═══ Data for review ═══

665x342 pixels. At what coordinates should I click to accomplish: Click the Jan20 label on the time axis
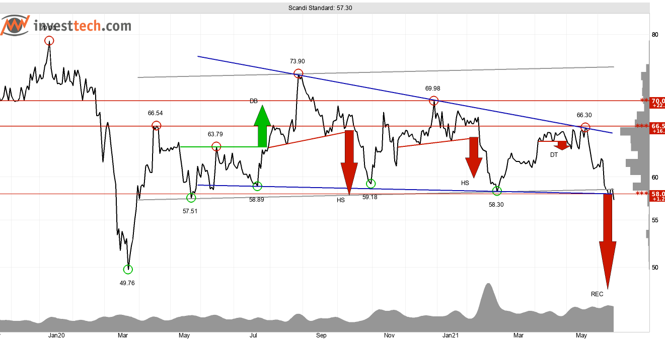coord(56,335)
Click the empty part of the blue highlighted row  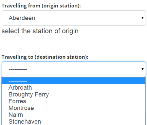[86, 81]
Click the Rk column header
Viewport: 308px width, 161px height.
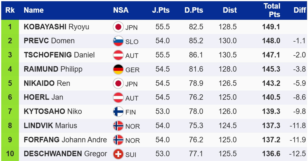point(10,10)
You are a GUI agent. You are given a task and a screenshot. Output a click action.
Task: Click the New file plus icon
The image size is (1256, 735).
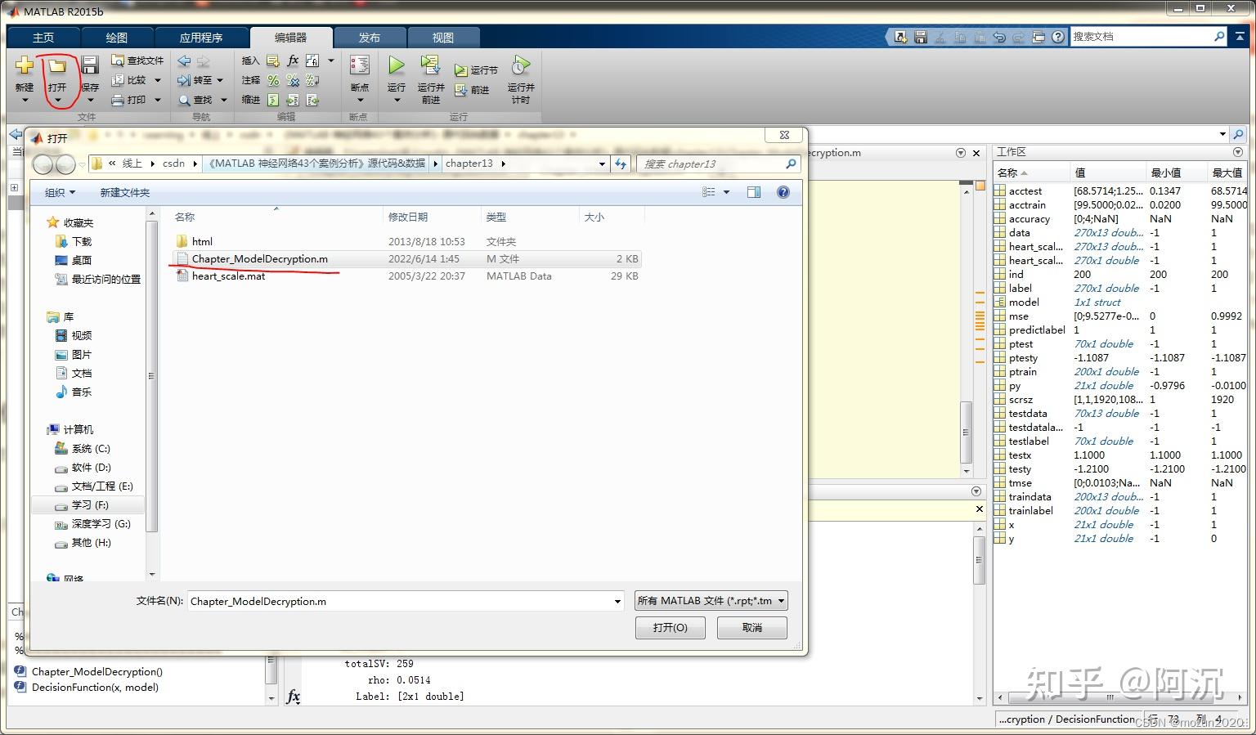[25, 65]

═══

### Directions for this task:
Begin at the line containing "Viewport: 308px width, 161px height." and transcribe exactly every line through the end of the records, both ends included, leaving the pictures out.

### Response box:
Viewport: 308px width, 161px height.
point(10,10)
You are a GUI agent. You are given a task and a screenshot. Output a click action.
Task: Click the New file plus icon
The image size is (1256, 735).
[25, 65]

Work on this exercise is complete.